*PROBLEM DESCRIPTION:* What is needed is the run of lines from the one with "Task: Click the" through the close of the data, set down exactly.

*Stored records:*
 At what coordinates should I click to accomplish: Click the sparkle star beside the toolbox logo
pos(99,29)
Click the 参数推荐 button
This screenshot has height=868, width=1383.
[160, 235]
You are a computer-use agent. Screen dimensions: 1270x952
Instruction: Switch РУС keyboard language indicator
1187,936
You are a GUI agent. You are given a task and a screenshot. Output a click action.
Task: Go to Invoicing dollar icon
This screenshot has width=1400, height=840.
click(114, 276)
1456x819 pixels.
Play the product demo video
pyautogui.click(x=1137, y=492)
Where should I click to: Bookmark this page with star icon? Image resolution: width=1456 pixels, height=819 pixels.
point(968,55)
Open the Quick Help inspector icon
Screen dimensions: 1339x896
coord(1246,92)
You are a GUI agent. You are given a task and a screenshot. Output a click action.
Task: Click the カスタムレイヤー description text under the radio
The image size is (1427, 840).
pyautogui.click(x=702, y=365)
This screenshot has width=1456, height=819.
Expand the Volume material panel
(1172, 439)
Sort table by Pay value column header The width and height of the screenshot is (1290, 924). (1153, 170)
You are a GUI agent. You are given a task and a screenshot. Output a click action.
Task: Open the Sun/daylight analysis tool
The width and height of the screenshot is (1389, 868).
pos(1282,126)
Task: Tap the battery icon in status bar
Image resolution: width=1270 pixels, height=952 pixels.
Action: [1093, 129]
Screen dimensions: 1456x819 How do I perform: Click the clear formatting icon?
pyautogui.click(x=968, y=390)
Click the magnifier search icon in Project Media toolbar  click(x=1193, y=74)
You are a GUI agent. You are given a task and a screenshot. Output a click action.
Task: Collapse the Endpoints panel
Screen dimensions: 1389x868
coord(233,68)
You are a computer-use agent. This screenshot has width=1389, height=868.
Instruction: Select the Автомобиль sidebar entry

*SOLVED EXERCISE:*
Task: Click the カスタムレイヤー description text under the radio
The image size is (1427, 840).
pyautogui.click(x=702, y=365)
This screenshot has width=1456, height=819.
Expand the Volume material panel
(1172, 439)
Sort table by Pay value column header The width and height of the screenshot is (1290, 924). (1153, 170)
You are a GUI agent. You are given a task and a screenshot. Output a click action.
Task: Open the Sun/daylight analysis tool
The width and height of the screenshot is (1389, 868).
pos(1282,126)
Task: Tap the battery icon in status bar
Image resolution: width=1270 pixels, height=952 pixels.
Action: [1093, 129]
Screen dimensions: 1456x819 How do I perform: Click the clear formatting icon?
pyautogui.click(x=968, y=390)
Click the magnifier search icon in Project Media toolbar  click(x=1193, y=74)
You are a GUI agent. You are given a task and a screenshot. Output a click action.
Task: Collapse the Endpoints panel
Screen dimensions: 1389x868
coord(233,68)
You are a computer-use agent. This screenshot has width=1389, height=868.
Instruction: Select the Автомобиль sidebar entry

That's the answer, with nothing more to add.